I’ve always contended on this blog that offshoring/outsourcing multiplied risks dramatically (which was never truly appreciated at that time), trading off burgeoning inventories (which will remain at a much higher level regardless of any and every effort at efficient allocation) against lower unit costs while they last. But that’s what we have right now. That said and recognizing it as being one of the primary causes, secondary effects have accompanied it such as trade deficits, consolidation and growth in aspects of the supply chain such as transportation as providers have to integrate from the end point (stateside) to the source (overseas production points), an increase in the demand for oil etc. These are the macro-level changes that affect every supply chain and within each supply chain lie a set of micro-level priorities that need to be addressed.

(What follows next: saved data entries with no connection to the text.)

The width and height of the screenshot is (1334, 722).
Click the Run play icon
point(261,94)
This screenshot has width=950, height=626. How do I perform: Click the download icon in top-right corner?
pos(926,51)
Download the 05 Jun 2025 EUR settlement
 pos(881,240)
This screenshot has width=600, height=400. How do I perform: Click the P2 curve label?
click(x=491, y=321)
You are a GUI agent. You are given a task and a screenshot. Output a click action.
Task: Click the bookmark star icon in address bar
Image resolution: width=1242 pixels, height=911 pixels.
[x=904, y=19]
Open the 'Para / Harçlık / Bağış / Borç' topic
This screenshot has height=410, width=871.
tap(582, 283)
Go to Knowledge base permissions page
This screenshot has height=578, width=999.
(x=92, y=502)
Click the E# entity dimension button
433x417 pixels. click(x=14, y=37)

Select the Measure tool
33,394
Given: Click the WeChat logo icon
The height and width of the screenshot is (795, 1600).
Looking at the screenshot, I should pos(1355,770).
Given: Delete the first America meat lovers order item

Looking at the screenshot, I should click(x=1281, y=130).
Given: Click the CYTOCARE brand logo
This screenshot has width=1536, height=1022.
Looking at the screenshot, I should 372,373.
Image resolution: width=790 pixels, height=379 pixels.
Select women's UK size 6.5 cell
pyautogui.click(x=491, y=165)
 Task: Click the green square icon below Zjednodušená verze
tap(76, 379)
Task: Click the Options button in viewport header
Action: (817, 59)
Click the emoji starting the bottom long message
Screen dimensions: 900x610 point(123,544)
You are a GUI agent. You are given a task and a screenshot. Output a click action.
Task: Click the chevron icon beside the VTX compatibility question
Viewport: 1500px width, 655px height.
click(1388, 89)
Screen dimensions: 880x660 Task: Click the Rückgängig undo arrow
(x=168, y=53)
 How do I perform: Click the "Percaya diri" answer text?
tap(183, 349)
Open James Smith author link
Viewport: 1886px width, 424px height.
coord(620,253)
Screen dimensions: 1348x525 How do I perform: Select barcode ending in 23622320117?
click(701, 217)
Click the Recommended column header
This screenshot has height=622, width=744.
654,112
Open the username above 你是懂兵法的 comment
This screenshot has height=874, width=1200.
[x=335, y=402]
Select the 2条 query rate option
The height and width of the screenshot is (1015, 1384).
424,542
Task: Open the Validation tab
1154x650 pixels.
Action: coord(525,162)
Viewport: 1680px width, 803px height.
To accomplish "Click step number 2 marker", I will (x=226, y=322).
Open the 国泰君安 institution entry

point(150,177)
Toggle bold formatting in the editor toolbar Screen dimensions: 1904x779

One of the industry based contributors to this report is Chris de Wolfe who is a Corporate Risk Manager at Mars Inc. One of the items on his plate is global business continuity initiative. But here is something interesting about how the talk of risk management meets the road:

GL: I imagine you have hundreds of suppliers. How do you ensure that these suppliers are prepared for any of the numerous catastrophes that can occur?

CDW: Its actually one of our key challenges. Because of all the work we’ve done with Marsh, Im pretty confident that everything under our own roof. But outside of our own operations, we rely on contractual relationships. One of the functions that we rely on specifically is our vendor-assurance process. Managers in this function essentially do a comprehensive business impact analysis for each of the vendors we work with, whether they are raw materials suppliers, or packaging suppliers, or distributors. With the output from these business impact analyses, were able to assess which of the vendors or business partners need to perform a thorough risk assessment.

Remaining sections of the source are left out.